##### TEXT SEGMENT
Recall, however, that the defendant also presented an alibi defense.
It is here I see a difference between this case and those authorities cited by the majority. It is without dispute that one who is charged with a crime will incur substantial attorney costs. Those who cannot afford an attorney are, of course, provided with assigned counsel. But while the appointment of necessary defense experts is required by statute, given the majority's past hostility toward the appointment of expert witnesses for the defense, I would not fault the defendant for finding no comfort in the slight possibility of obtaining appointed experts.
MCL 775.15; MSA 28.1252.
See People v. Jacobsen, 448 Mich. 639; 532 N.W.2d 838 (1995), where the Court, over the dissent of Justice LEVIN and this author, peremptorily reversed a decision of the Court of Appeals, which, over the dissent of another of my brethren when he was sitting on that Court, required the appointment of an expert witness in a case where the expert's testimony was the sole avenue available for the defense to dispute the offense charged.
As the Court said in Thompson, due process is violated where there is a "`failure to observe that fundamental fairness essential to the very concept of justice.'" Because I cannot subscribe to the majority's implication, throughout the dicta contained in part IV of its opinion, that such a concept has no place in the criminal law of this state, I would apply a due process analysis here.
Likewise, the majority's effort regarding the purported applicability of the Fifth Amendment's guarantee against double jeopardy to exclude any due process protection strikes me as misguided. The protection provided in the guarantee against double jeopardy is twofold. "The Clause secures the defendant's interests in (1) the finality of judgments, and (2) protection against multiple prosecutions." People v. Anderson, 409 Mich. 474, 482-483; 295 N.W.2d 482 (1980).
While this case certainly involves multiple prosecutions, the application of the due process analysis is not to the multiple prosecutions per se, but to the underlying result — will the defendant receive a fair trial? In this case, I am convinced that while yet another trial or two may eventually result in the defendant's conviction, there is far too great a likelihood that such a result will directly follow the defendant becoming financially unable to retain experts of sufficient qualifications and capabilities as to adequately advance his theory of the case. The end to the concept of trial by ordeal long predates the law of our state, and I find it to be fundamentally unfair to return to it here.
##########
##### DATA LINES
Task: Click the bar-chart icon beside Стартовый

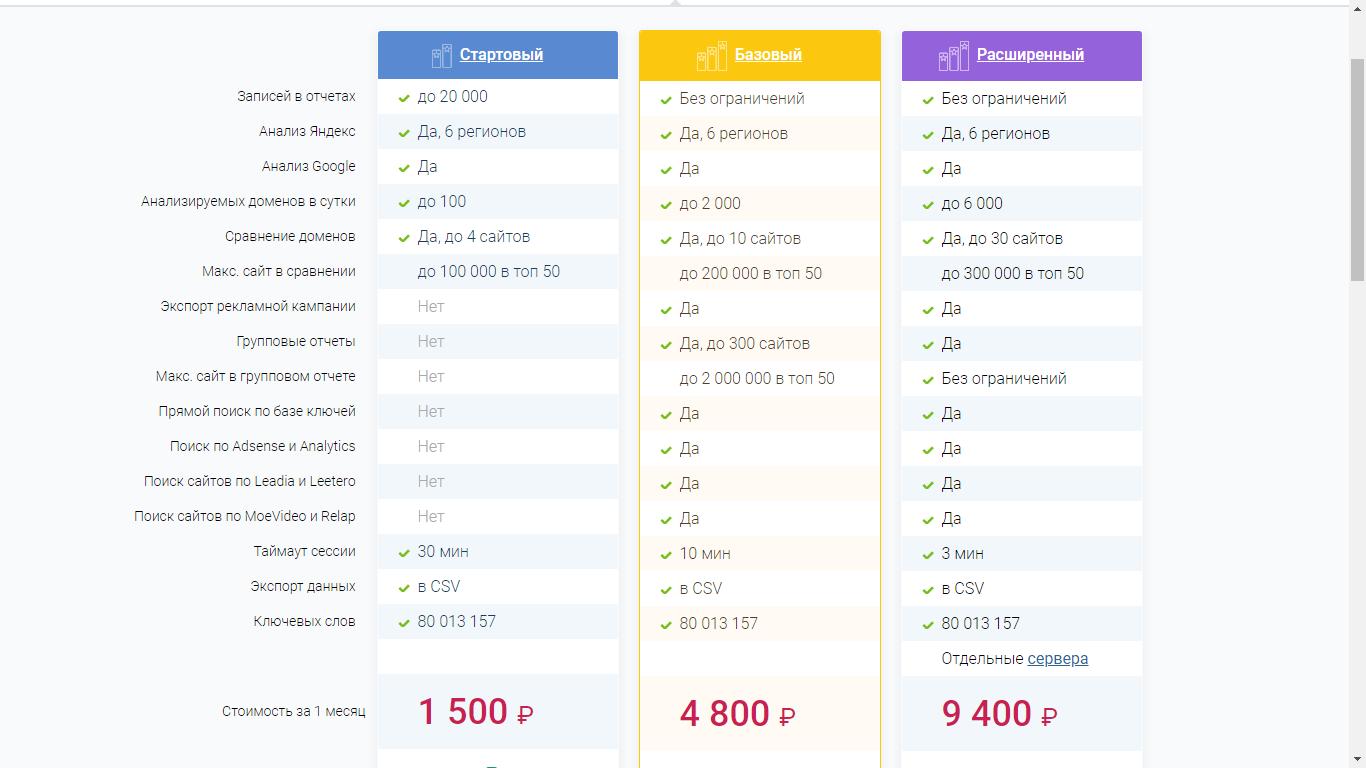Action: 441,56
##########
**INSTRUCTION A**
In the opinion excerpt on due process, which two interests does the double jeopardy clause secure for the defendant?
**INSTRUCTION B**
Continue the opinion excerpt on due process from its final sentence.

**EXPECTED OUTPUT A**
The finality of judgments and protection against multiple prosecutions.

**EXPECTED OUTPUT B**
The majority, after misconstruing the underlying issue and attempting to insure that this Court never again faces another claim of a substantive due process in a criminal case, continues still further, finding a violation of the doctrine of separation of powers. It does so following a lengthy list of citations, but scant analysis.
I pause to take issue with my sister BOYLE's favorite (mis)quote of People v. Milbourn, 435 Mich. 630, 656-657; 461 N.W.2d 1 (1990), stating that we refuse to require compliance with the sentencing guidelines because the Legislature has not mandated such compliance. If one merely, instead of reading only the sentence quoted, continues on to the following sentence and paragraph, it is apparent that the entire discussion concerned the fact that we, of course, have always allowed departures from the sentencing guidelines. We have, however, certainly required their use. See Administrative Order No. 1988-4. My sister continues in her confusion between the federal guidelines and Michigan's, at least as far as the concept of "require[d] compliance" is concerned.
Again, I find this unpersuasive. The majority believes that "absent a violation of the constitution or specific statutory authority, we are not persuaded that we have the authority or the wisdom to monitor the performance of the elected prosecutor." Ante at 533. While this Court has often made it clear that there are aspects of a prosecutor's role where the judicial branch has no call to intervene, I question the "wisdom" of the majority's statement.
Is the Court saying that, absent a specific violation of a specific constitutional provision, it has absolutely no right or duty to insure that a defendant receives a fair trial, or to prevent the prosecution from engaging in egregious conduct? It seems to me that, in actuality, our inherent constitutional authority to oversee the practice and procedure in our courts, Const. 1963, art. 6, § 5, must include some measure of requiring fairness in proceedings. I do not believe that, when one party is the prosecutor, the doctrine of separation of powers requires us to relinquish the inherent control we maintain over the conduct of litigants before our courts.
As we noted in Anderson, when only one of the interests protected by the Double Jeopardy Clause is implicated, we engage in a balancing of the defendant's and the state's interests. Id. at 483-484. Under the majority's analysis, it would seem that, because there is not a complete violation of a specific constitutional provision, we could not do such a thing. I cringe at the volume and breadth of precedent potentially impinged by such an analysis, and take solace only in the fact that it is included in repetitive and cumulative dicta.
Before I depart from this section of the majority's opinion, I note the context of the lengthy quotation from Mays v. East St Louis, 123 F.3d 999, 1003 (CA 7, 1997), purported to be "equally appropriate to the relationship between the branches of state government and our citizens." Ante at 532. While the quotation proclaims the virtue of majority rule over court decisions of substantive due process, Mays involved a claim of due process violations by injured and killed passengers in a vehicle that crashed while fleeing from a high-speed police pursuit. The context of the quotation is a discussion of weighing the dangers of a police pursuit with the dangers of letting criminals escape. I fail to see the parallel between this and anything decided today, other than perhaps an inclination, apparently shared by the majority, to assault the very concept of substantive due process on every ground imaginable.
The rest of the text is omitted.